Using unlinked tables (cross joins)

Monday 28 December 2009 @ 11:56 am

Normally if there is an unlinked table in one of my reports it is there by mistake.  However, I have recently been reminded of some of the neat things you can do with unlinked tables, as long as you are careful.  The official name for having unlinked tables is a ‘cross join’.  The data that is returned from a cross join is known as a Cartesian product, which means every possible combination of records between the two tables. That is why you have to be careful.

So say you have a customer table with 100 customers in it and you use that table to create a report listing just the customer name.  Without adding any filters you would get all 100 records in the report.  But then you add a second table that doesn’t link directly to the first, something like the master list of products.  If this table has 25 products in it then the cross-join for these two tables would be 2500 records (100 customers * 25 products).  Each customer would now have 25 records, one for each product.
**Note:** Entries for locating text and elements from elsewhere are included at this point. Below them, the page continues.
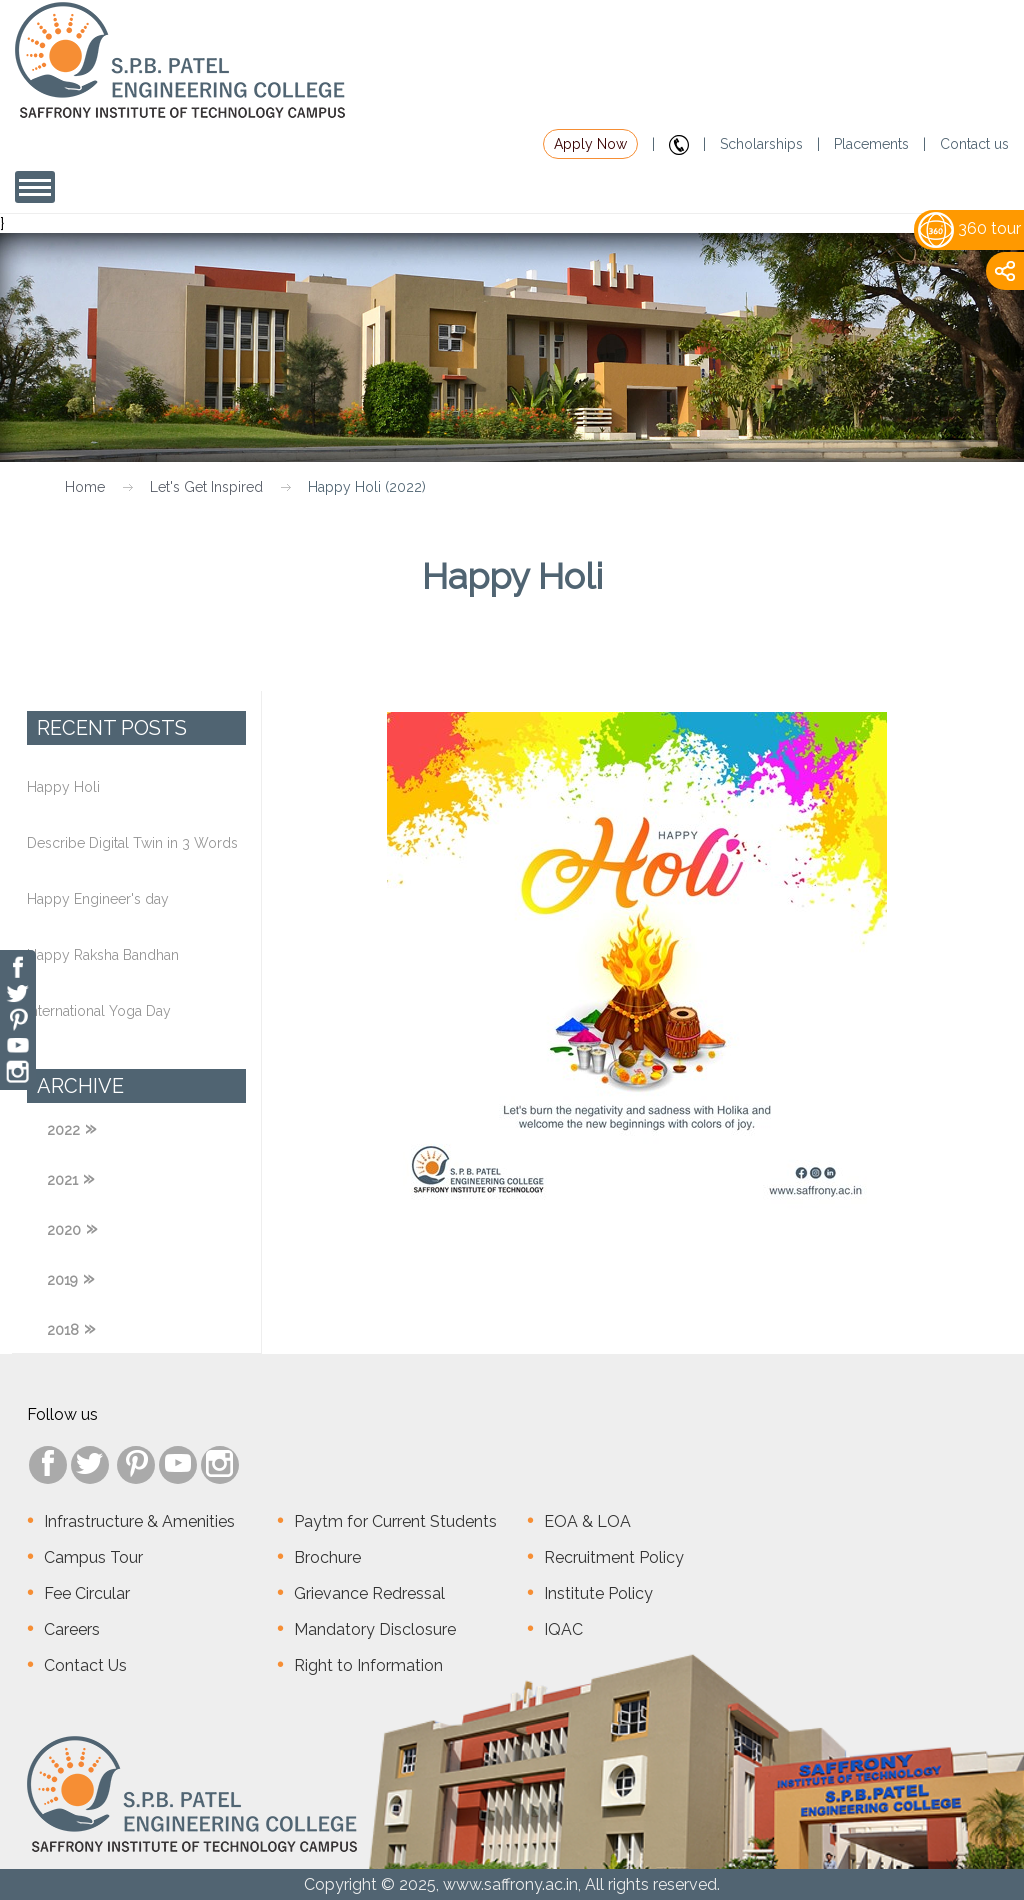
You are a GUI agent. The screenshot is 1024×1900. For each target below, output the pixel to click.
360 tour (969, 228)
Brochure (327, 1557)
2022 (63, 1130)
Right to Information (368, 1665)
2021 (62, 1180)
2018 (63, 1330)
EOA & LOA (587, 1521)
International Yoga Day (99, 1011)
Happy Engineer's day (98, 899)
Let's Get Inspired (206, 487)
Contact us (974, 144)
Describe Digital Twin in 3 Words (132, 843)
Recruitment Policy (614, 1557)
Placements (871, 144)
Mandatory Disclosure (375, 1629)
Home (85, 487)
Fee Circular (87, 1593)
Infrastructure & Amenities (139, 1521)
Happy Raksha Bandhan (103, 955)
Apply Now (590, 144)
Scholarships (761, 144)
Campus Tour (93, 1557)
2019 (62, 1280)
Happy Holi (63, 787)
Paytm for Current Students (395, 1521)
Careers (72, 1629)
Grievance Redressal (369, 1593)
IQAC (563, 1629)
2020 (64, 1230)
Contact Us (85, 1665)
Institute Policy (598, 1593)
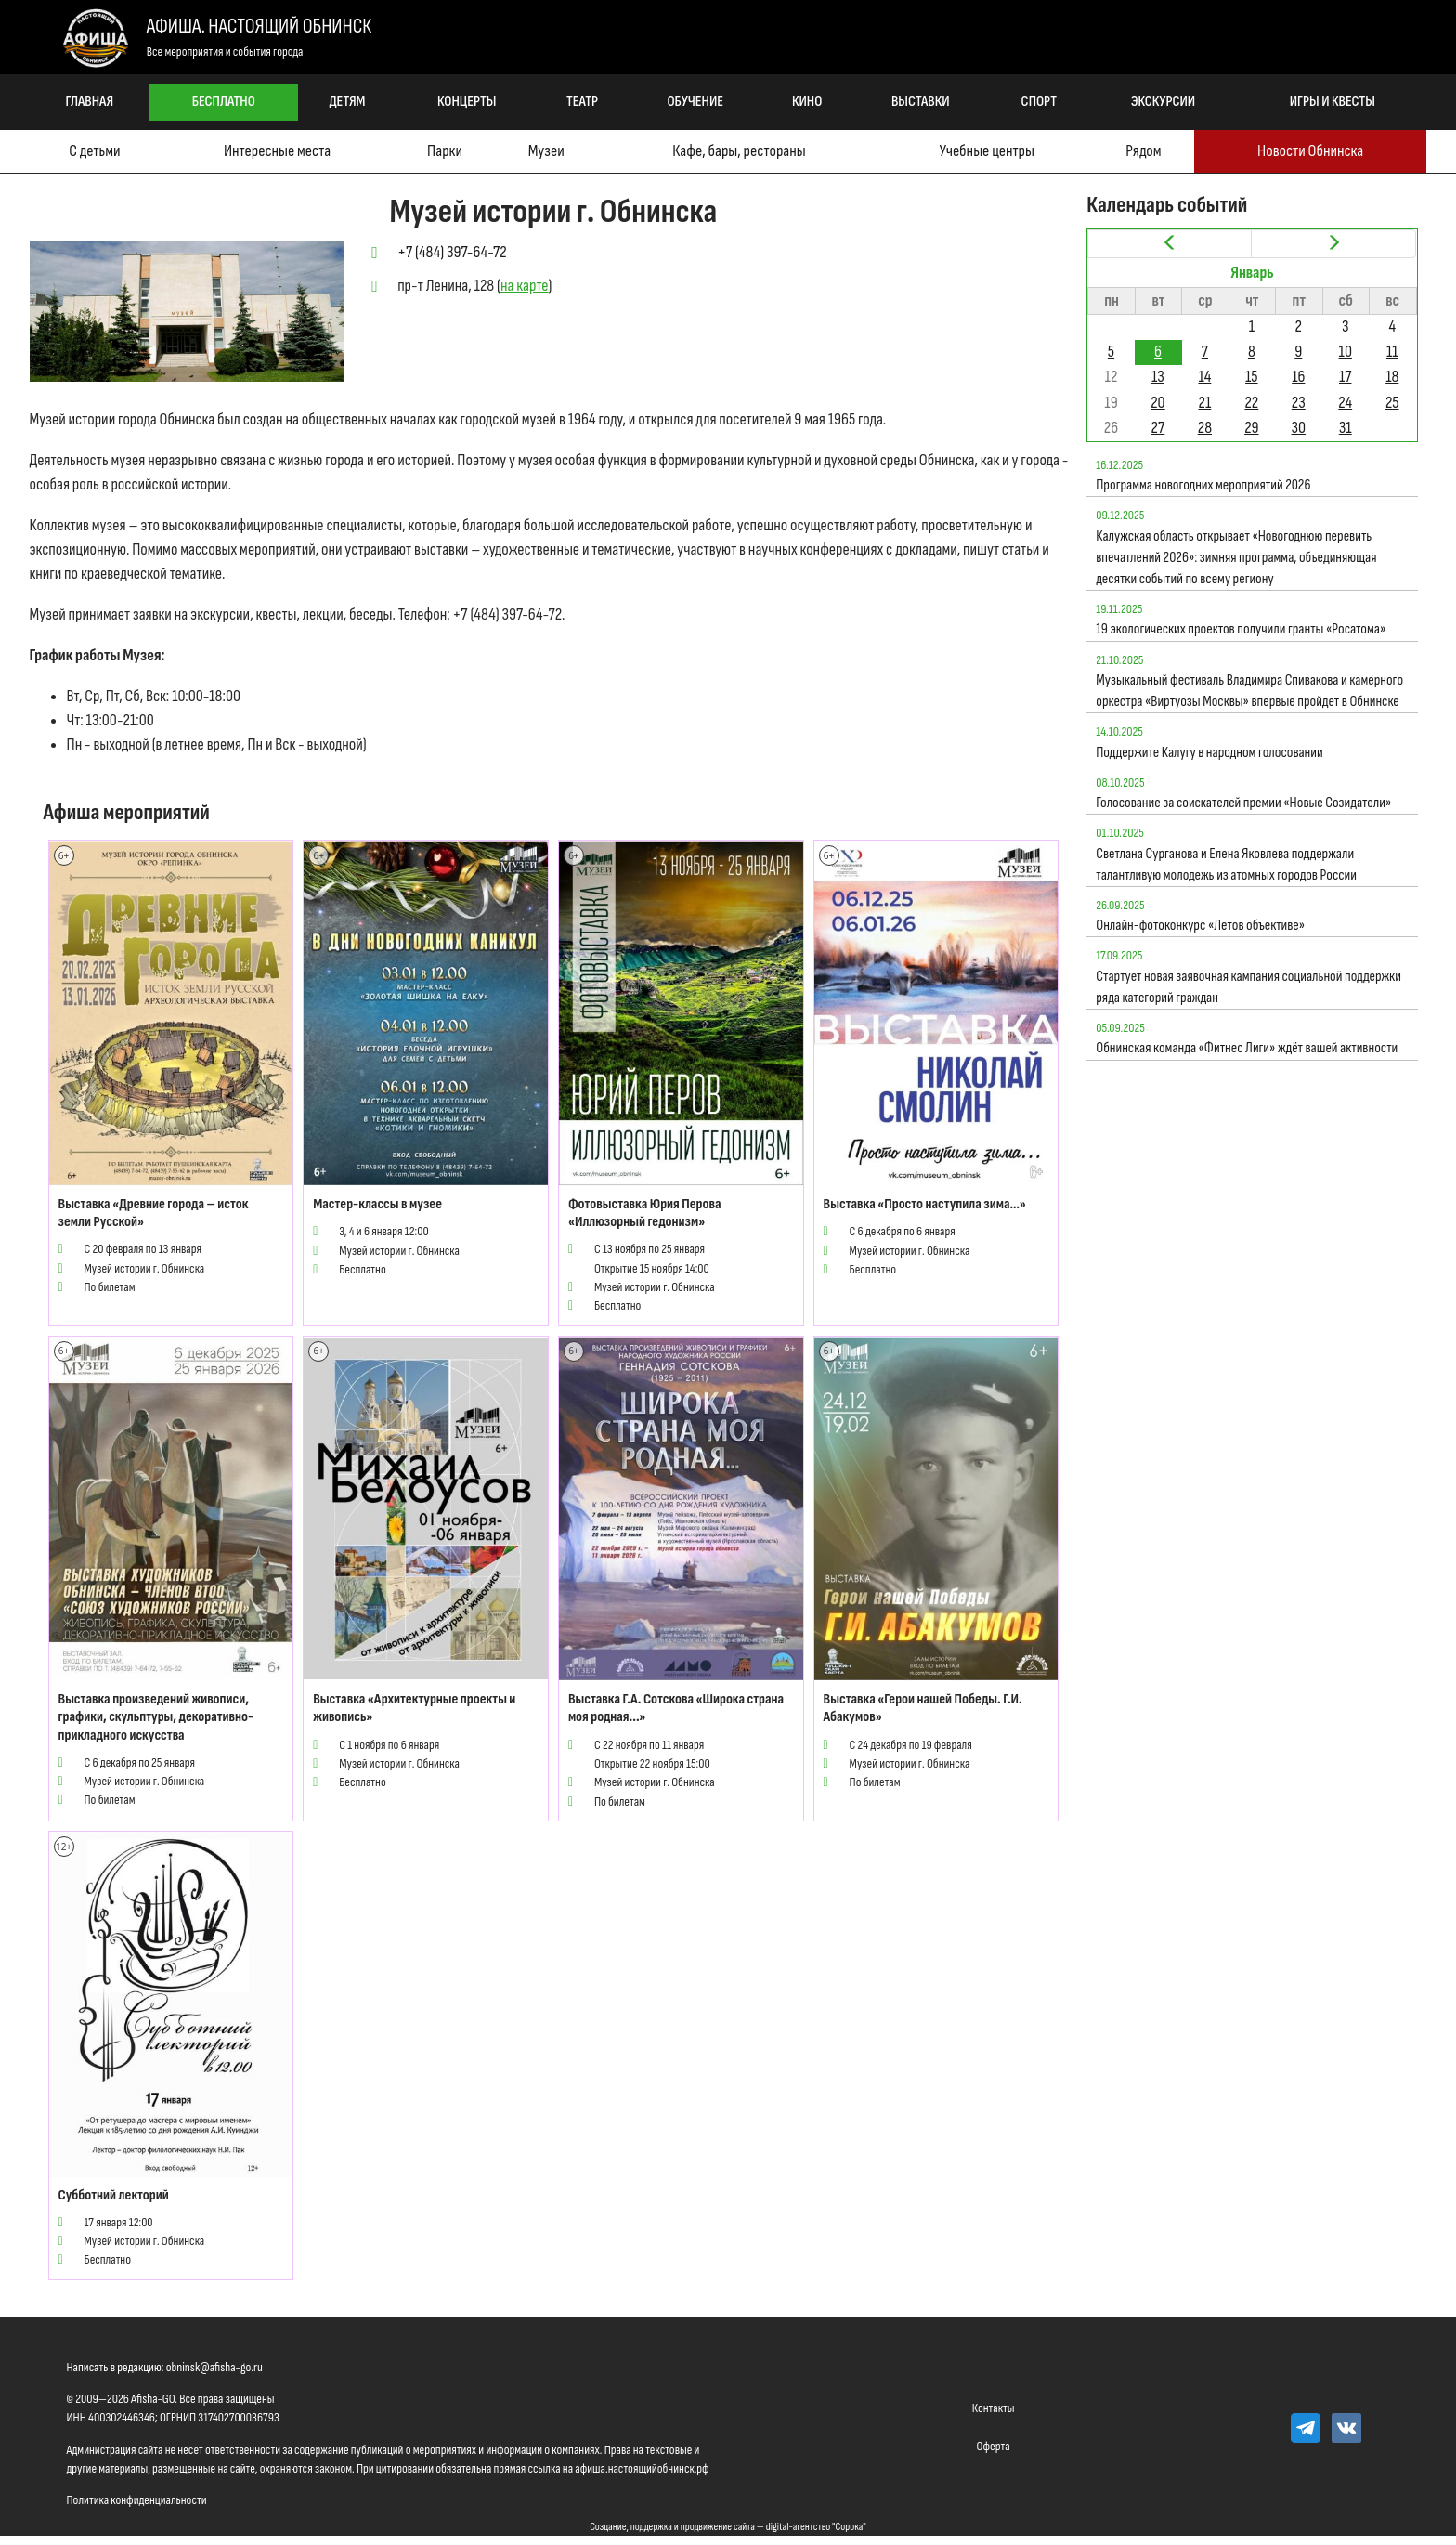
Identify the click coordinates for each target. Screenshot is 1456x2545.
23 (1299, 402)
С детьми (94, 151)
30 (1299, 427)
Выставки (920, 102)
So when can you use a cross join?

1) When adding a “Company Info” table (or something similar) to a report.  The “Company Info” table usually has only one record to store the software owner’s company name and address, etc.  There might be other single record tables in your system.  You can add these types of tables without a link, because with only one record it causes no inflation.  Even if it has two or three records you can filter it to the record you want to use so that it still returns only one record.  This way you have more columns available for your report.

2) Intentionally inflating the data.  You could use this method when you want to print a second “file” copy of every invoice, or when you want to generate duplicate copies of shipping labels.  You simply add an unlinked table with two recordsas a cross join (or a table you can filter to return only two records).  This causes your existing data to double in size.  Adding a cross join to a three-record table will repeat the data three times, etc. Just remember to add at least one field from the cross join table – otherwise Crystal will ignore your cross join.

3) Filling in missing groups.  Some users want every group to appear, even if there is no data for that group. This can be especially tricky if you have several group levels, because you need lots of combinations.  One option is to use a cross-join to quickly create all possible record combinations.  This will probably require using a command so you can union your existing results to the cross join results.

I plan on writing up a more detailed discussion of this, with examples, to include in Expert Techniques volume 5 (in the works).